===== Records for this task =====

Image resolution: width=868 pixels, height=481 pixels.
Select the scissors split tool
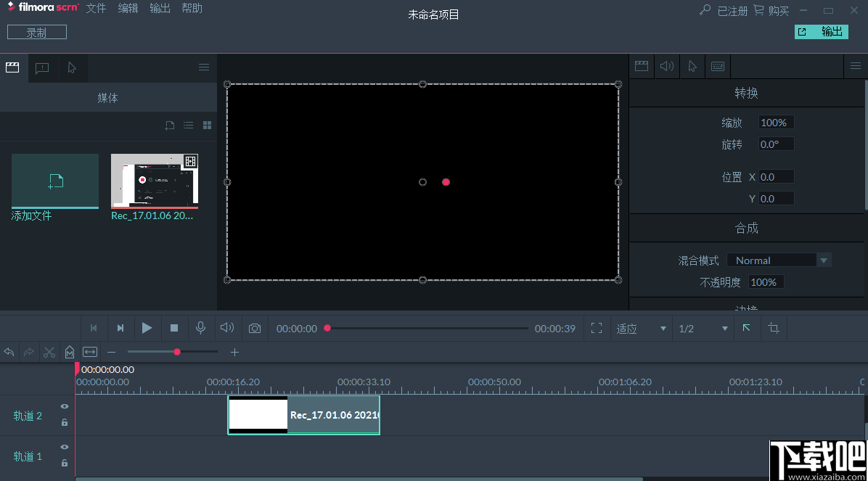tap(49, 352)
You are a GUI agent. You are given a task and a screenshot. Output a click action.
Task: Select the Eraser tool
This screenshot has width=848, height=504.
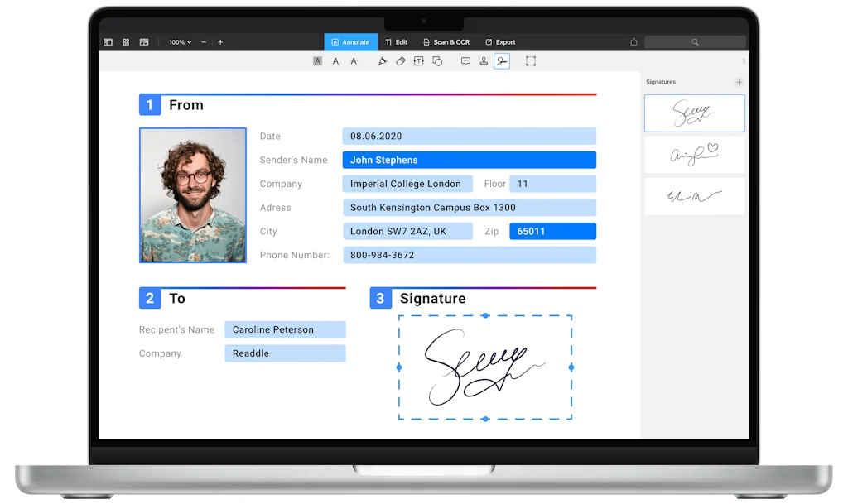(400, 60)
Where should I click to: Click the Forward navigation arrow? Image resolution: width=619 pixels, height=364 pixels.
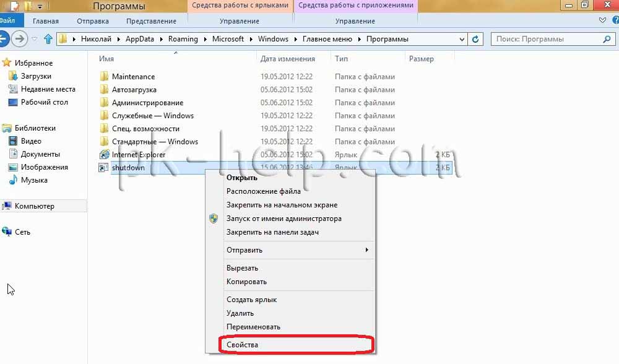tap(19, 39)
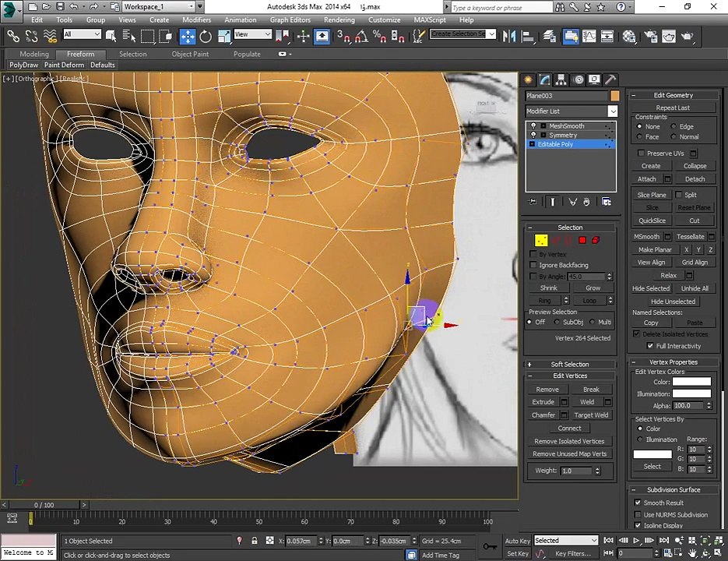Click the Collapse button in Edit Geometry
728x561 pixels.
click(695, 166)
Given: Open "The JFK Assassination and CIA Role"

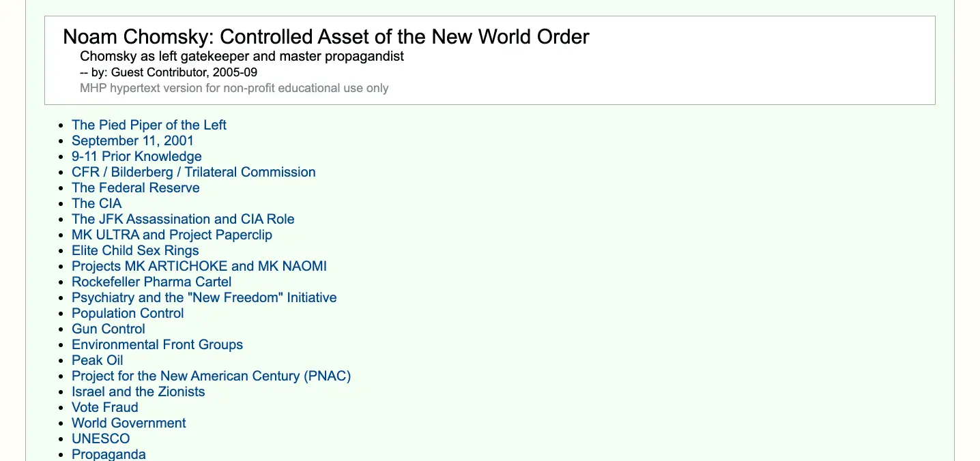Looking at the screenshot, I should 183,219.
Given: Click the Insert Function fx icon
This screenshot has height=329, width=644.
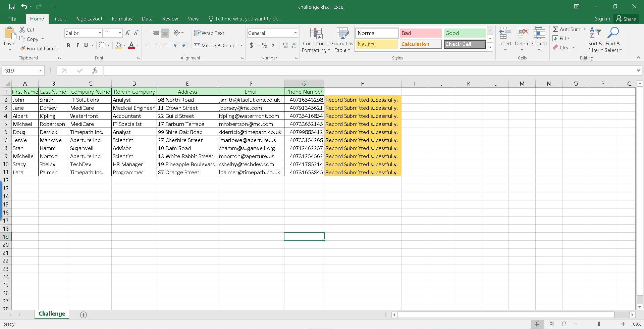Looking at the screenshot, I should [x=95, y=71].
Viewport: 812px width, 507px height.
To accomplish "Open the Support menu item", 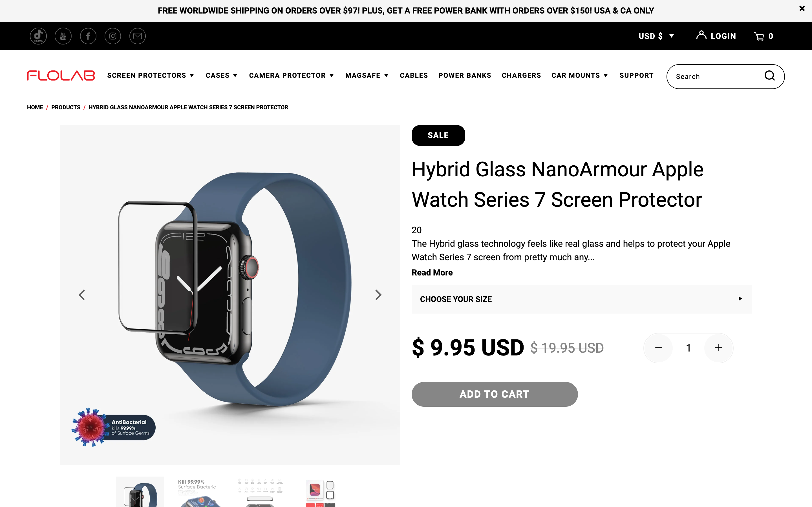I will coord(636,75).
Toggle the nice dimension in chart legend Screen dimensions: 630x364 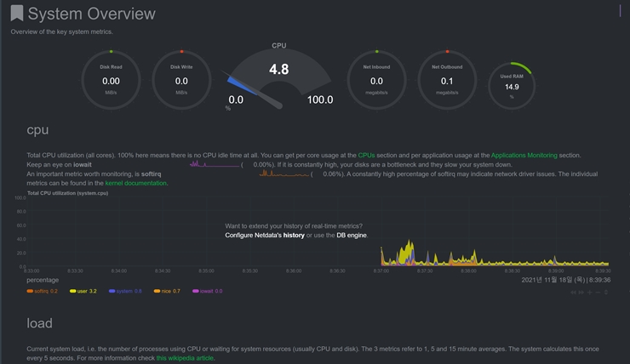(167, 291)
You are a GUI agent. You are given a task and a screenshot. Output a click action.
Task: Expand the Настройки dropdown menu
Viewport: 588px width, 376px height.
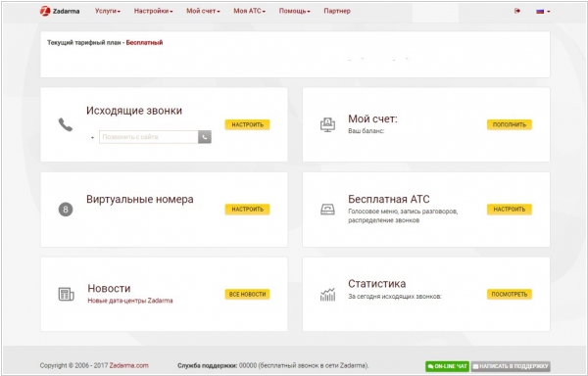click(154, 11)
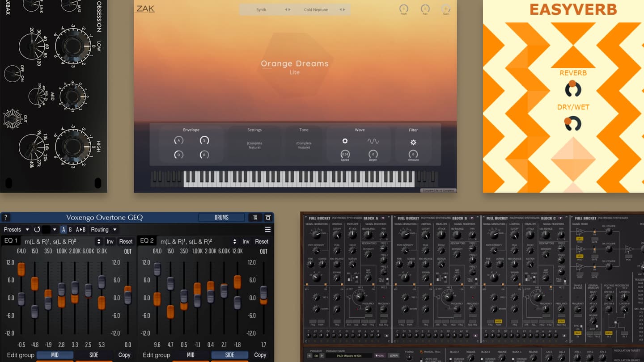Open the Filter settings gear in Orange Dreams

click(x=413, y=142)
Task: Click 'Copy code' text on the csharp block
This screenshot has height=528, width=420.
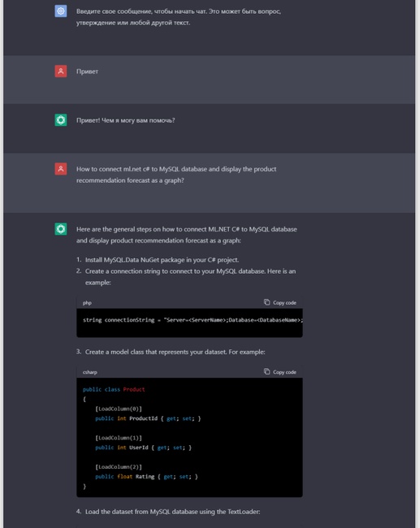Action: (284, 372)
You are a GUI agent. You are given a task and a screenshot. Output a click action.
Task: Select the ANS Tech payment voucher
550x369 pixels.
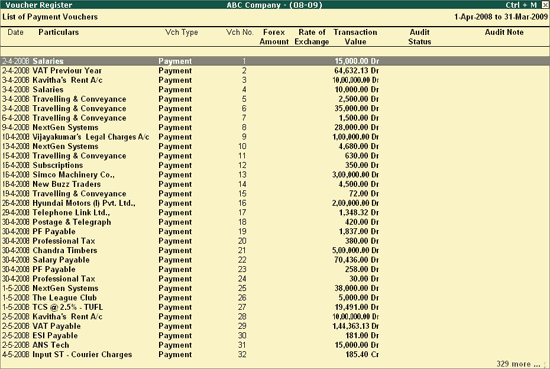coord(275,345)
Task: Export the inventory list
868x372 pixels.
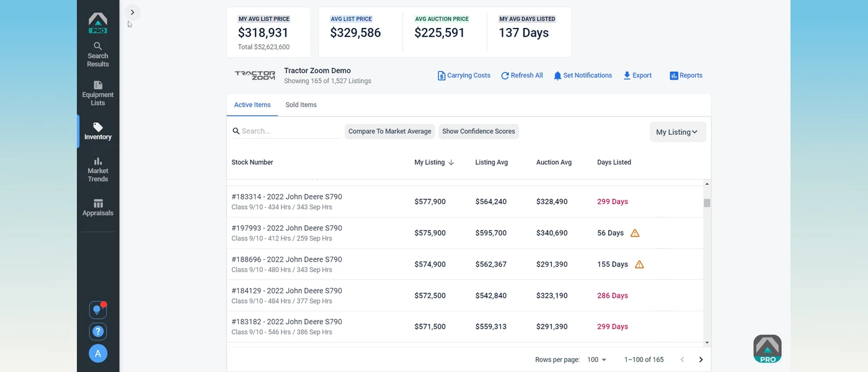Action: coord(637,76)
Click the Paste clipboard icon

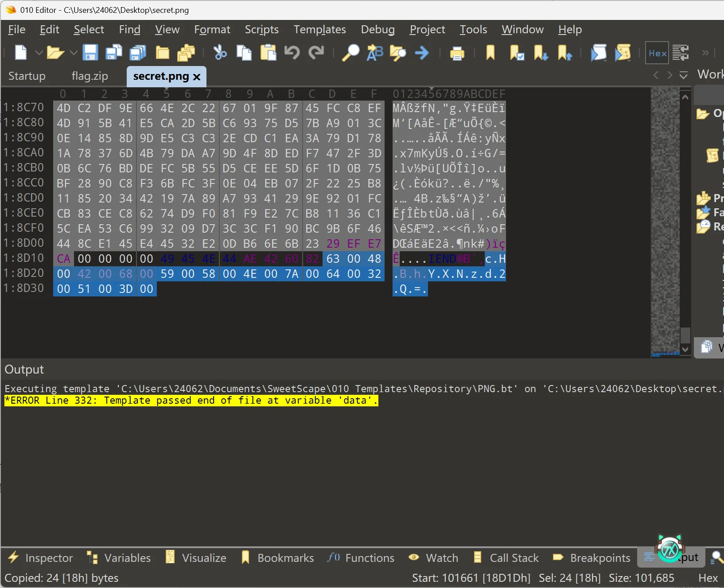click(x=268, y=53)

=====

What you are asked to do: Take the lines from the one that contains "This screenshot has height=528, width=420." down to the last line of the listing above, both included, and set them down exactly, leaving out pictures.

Response for this exercise:
This screenshot has height=528, width=420.
Action: (284, 372)
You are a GUI agent. You are given a task and a screenshot. Output a click action.
Task: Select the ANS Tech payment voucher
550x369 pixels.
coord(275,345)
Task: Export the inventory list
868x372 pixels.
Action: coord(637,76)
Click the Paste clipboard icon

click(x=268, y=53)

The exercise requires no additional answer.